En este sentido, es importante recordar que la Tasa Anual Equivalente (TAE) no constituye un mero dato comercial ni una referencia informativa secundaria, sino que representa uno de los instrumentos esenciales diseñados por el Derecho europeo para garantizar la comparabilidad de ofertas y permitir al consumidor comprender el coste real del crédito. Su finalidad no es únicamente informativa, sino asegurar una comprensión material del precio de la financiación y facilitar decisiones contractuales verdaderamente conscientes.

(Imagen: E&J)

La transparencia financiera no puede reducirse a una suma de datos o porcentajes formalmente comunicados. Cuando el consumidor paga intereses sobre conceptos que no integran el capital efectivamente recibido, el debate ya no afecta únicamente a la claridad informativa, sino a la propia configuración económica del crédito.

Esta idea conecta, además, con una consolidada línea jurisprudencial europea en materia de protección del consumidor y transparencia contractual. El TJUE ha recordado reiteradamente que las exigencias informativas previstas en la Directiva no persiguen únicamente suministrar datos, sino garantizar una comprensión real del compromiso económico asumido por el prestatario.

Desde esta perspectiva, la resolución merece una lectura que va mucho más allá del seguro financiado objeto del litigio.

La sentencia no prohíbe la financiación de costes accesorios ni cuestiona por sí misma la licitud de seguros vinculados o gastos asociados al préstamo.

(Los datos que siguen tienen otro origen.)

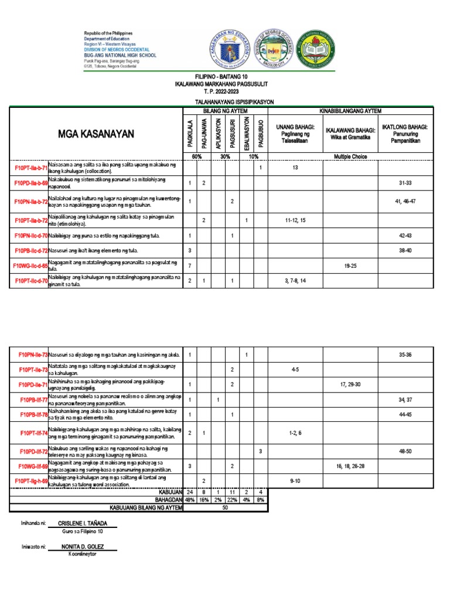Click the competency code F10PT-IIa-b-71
31,168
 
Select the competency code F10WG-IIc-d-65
30,265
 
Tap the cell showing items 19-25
350,265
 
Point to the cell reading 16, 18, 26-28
350,466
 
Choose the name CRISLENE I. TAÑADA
83,524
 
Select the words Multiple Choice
350,156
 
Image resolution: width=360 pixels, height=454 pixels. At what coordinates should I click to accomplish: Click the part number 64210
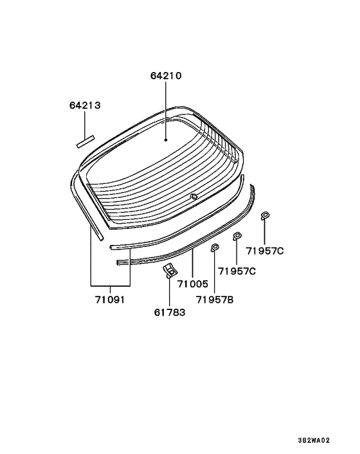point(166,76)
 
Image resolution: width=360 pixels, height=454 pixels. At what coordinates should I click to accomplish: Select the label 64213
point(85,105)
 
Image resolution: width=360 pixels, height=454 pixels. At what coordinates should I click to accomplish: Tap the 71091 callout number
point(110,300)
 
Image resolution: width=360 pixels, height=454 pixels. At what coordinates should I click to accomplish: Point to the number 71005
point(193,284)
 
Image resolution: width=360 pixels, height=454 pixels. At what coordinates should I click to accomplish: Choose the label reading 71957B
point(215,300)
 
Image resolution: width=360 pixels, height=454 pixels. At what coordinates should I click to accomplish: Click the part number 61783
point(170,313)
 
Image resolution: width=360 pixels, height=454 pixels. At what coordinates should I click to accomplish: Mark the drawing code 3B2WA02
point(314,440)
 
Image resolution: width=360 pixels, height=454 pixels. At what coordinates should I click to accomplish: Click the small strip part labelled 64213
point(86,141)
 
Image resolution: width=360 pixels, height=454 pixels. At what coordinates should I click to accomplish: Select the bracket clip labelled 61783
point(170,271)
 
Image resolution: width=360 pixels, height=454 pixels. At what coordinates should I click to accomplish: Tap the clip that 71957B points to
point(215,248)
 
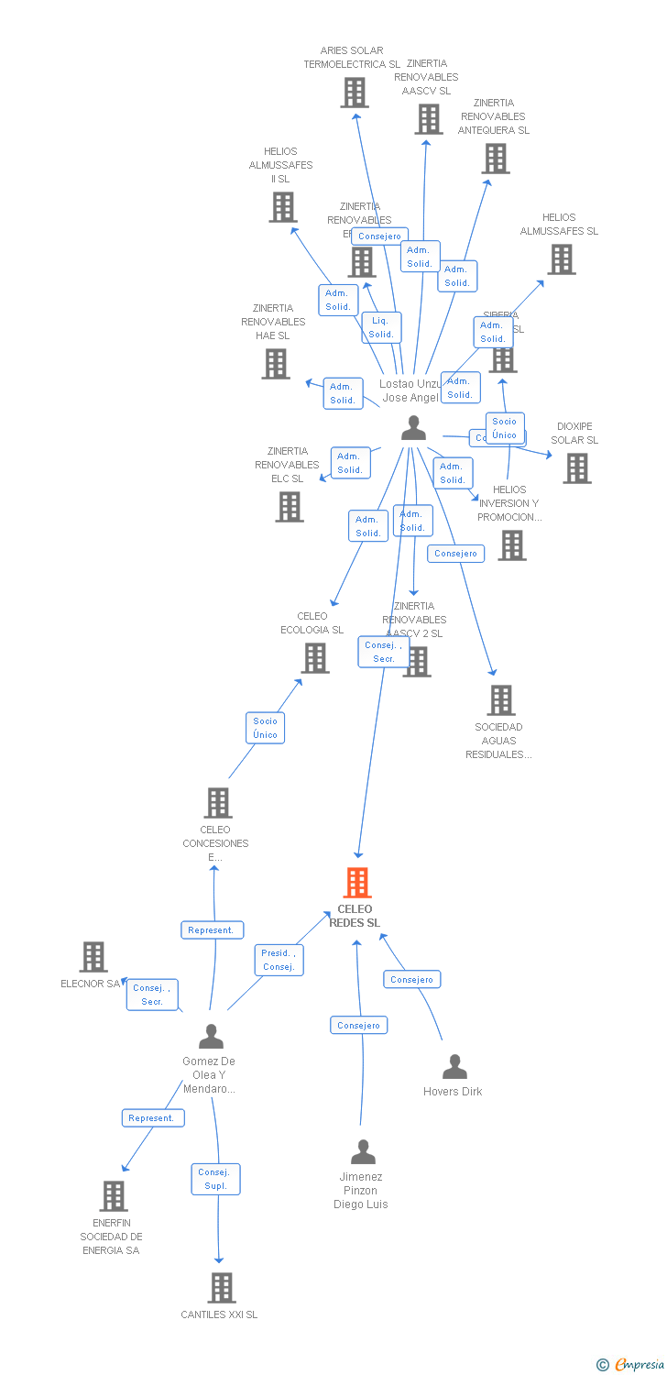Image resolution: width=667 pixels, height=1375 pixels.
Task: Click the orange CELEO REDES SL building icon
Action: pyautogui.click(x=356, y=883)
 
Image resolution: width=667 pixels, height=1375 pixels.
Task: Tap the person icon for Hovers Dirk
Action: pyautogui.click(x=454, y=1067)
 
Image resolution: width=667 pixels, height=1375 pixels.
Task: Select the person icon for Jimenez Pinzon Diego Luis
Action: pyautogui.click(x=364, y=1151)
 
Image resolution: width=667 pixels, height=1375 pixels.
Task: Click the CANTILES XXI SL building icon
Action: pyautogui.click(x=221, y=1288)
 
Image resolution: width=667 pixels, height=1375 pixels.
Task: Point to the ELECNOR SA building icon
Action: pyautogui.click(x=93, y=957)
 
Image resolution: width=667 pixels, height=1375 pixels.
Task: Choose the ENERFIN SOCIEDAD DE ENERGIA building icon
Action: pyautogui.click(x=113, y=1196)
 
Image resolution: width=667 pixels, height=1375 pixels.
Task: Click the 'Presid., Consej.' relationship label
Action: pyautogui.click(x=278, y=960)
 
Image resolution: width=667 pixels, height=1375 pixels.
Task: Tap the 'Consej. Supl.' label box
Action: pyautogui.click(x=215, y=1179)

Lo que somete a examen es algo distinto: la posibilidad de convertir esos costes en base generadora de intereses remuneratorios como si constituyeran capital efectivamente entregado al consumidor. Y ahí se encuentra probablemente la aportación más relevante del fallo.

La distinción entre capital prestado y coste del crédito no constituye una cuestión meramente técnica o contable. De ella depende, en gran medida, que el consumidor pueda comprender el verdadero alcance económico del contrato y valorar adecuadamente el precio de la financiación asumida.

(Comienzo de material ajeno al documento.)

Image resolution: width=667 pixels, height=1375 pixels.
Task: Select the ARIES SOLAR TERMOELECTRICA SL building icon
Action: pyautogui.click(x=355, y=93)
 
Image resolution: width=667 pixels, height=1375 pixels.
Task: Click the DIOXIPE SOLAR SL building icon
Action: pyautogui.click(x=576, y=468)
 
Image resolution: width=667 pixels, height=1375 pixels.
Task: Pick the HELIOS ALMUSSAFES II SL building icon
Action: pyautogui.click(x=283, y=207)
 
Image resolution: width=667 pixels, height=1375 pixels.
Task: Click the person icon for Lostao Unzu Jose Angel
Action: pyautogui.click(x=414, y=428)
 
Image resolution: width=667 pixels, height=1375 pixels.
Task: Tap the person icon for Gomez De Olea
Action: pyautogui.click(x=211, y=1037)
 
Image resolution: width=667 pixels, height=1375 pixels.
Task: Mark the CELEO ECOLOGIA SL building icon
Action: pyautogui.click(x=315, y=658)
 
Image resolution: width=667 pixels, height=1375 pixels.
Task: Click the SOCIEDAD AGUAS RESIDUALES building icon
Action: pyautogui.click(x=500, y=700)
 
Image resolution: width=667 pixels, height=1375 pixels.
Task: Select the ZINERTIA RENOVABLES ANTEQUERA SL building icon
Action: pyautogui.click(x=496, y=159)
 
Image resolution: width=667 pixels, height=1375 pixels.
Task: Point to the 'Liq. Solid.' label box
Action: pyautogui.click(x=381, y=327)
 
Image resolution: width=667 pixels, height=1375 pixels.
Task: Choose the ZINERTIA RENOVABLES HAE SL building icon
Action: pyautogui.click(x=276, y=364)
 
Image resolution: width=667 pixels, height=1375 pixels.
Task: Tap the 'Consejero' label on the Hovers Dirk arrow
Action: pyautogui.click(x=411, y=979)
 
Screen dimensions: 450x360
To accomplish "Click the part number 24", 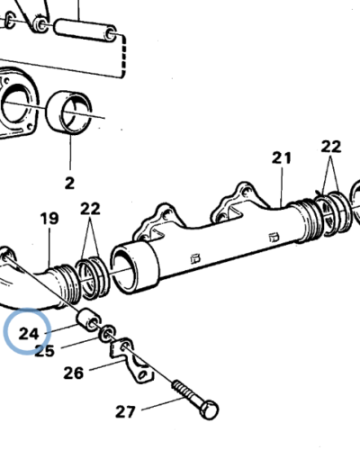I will coord(30,333).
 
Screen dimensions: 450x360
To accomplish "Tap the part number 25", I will coord(45,350).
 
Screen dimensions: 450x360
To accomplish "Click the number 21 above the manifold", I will coord(283,158).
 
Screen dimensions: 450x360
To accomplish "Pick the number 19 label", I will coord(48,218).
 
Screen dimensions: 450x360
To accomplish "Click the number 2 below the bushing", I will coord(68,184).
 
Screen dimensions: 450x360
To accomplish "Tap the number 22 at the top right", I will coord(331,147).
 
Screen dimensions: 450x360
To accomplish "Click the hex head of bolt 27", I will coord(209,410).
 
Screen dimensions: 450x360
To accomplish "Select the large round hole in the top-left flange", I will coord(20,106).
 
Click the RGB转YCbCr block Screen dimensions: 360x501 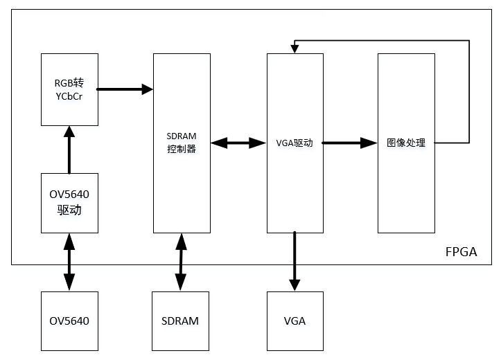(x=69, y=89)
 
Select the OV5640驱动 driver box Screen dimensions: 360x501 (x=69, y=203)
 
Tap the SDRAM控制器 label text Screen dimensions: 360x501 (x=182, y=143)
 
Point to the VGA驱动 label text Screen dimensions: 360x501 (x=295, y=143)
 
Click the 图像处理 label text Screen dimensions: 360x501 (x=405, y=143)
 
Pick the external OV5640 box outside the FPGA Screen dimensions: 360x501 (x=69, y=321)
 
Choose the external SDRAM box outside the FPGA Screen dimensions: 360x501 (x=180, y=321)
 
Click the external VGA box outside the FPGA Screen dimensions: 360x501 (x=295, y=321)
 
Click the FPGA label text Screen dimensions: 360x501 (x=461, y=251)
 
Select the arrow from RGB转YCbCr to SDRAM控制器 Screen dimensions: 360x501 (x=125, y=89)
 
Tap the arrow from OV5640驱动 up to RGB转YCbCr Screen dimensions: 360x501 (x=69, y=149)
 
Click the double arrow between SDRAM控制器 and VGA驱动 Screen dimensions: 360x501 (x=238, y=143)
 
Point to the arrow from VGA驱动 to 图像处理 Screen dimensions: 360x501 (x=350, y=143)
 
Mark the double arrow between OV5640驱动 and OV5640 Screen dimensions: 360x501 (x=69, y=262)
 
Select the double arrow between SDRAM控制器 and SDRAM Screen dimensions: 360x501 (x=181, y=262)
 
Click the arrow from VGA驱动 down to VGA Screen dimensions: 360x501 (x=295, y=260)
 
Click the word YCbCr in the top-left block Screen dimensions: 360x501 (x=69, y=96)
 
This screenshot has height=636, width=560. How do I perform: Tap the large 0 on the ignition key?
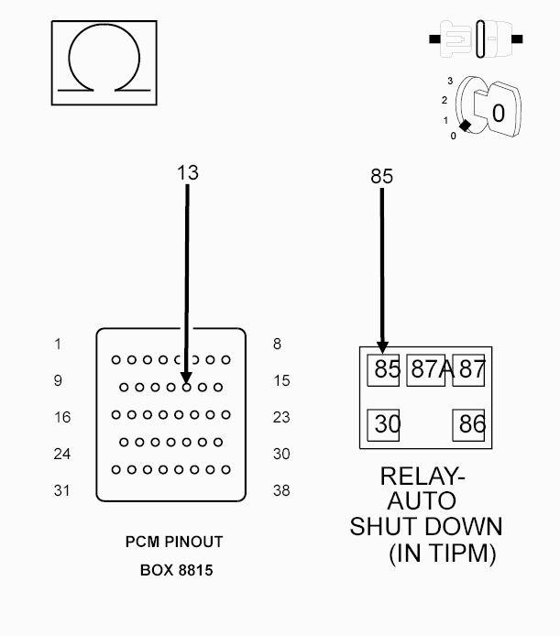pyautogui.click(x=499, y=113)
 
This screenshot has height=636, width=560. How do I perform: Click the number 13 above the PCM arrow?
pyautogui.click(x=188, y=173)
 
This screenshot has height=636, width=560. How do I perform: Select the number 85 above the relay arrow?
pyautogui.click(x=381, y=177)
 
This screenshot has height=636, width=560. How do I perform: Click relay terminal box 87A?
pyautogui.click(x=425, y=370)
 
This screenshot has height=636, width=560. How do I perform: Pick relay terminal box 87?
pyautogui.click(x=468, y=370)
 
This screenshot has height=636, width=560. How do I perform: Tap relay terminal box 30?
pyautogui.click(x=383, y=425)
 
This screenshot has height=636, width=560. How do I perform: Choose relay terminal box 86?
pyautogui.click(x=468, y=425)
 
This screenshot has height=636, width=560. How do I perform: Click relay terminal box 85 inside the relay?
pyautogui.click(x=383, y=370)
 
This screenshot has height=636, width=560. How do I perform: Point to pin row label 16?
pyautogui.click(x=62, y=417)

La cuestión tampoco resulta ajena al marco general de protección de consumidores. El texto refundido de la Ley General para la Defensa de los Consumidores y Usuarios, especialmente a través de los principios de buena fe, equilibrio contractual y transparencia previstos en sus artículos 80 y siguientes, refuerza una idea cada vez más presente en la jurisprudencia europea: la protección del consumidor no depende únicamente de que exista información, sino de que la estructura económica del contrato resulte comprensible y no genere desequilibrios difícilmente perceptibles para el adherente.

(Imagen: E&J)

Esta reflexión proyecta también consecuencias prácticas. Resulta razonable avanzar hacia mayores exigencias de transparencia económica real en la estructuración del crédito, reforzar la identificación diferenciada entre capital efectivamente financiado y costes accesorios y extremar el control sobre aquellas prácticas contractuales que puedan dificultar al consumidor comprender qué cantidades recibe realmente y sobre cuáles se calculan los intereses remuneratorios.

Y es que la protección del consumidor en el crédito al consumo no depende únicamente de controlar cláusulas abusivas o garantizar información precontractual, sino también de examinar críticamente la arquitectura económica sobre la que se construye el préstamo.

Uno de los grandes desafíos regulatorios y jurisprudenciales en materia financiera ya no consiste solo en supervisar el contenido formal de la contratación, sino en garantizar que el consumidor pueda identificar con claridad qué está financiando realmente, cuánto recibe y sobre qué cantidades se construye el coste del préstamo.

Cuando el consumidor termina soportando intereses sobre cantidades que nunca han sido efectivamente puestas a su disposición, el debate jurídico deja de ser exclusivamente financiero para convertirse en una cuestión de equilibrio contractual, transparencia económica y protección efectiva del consumidor.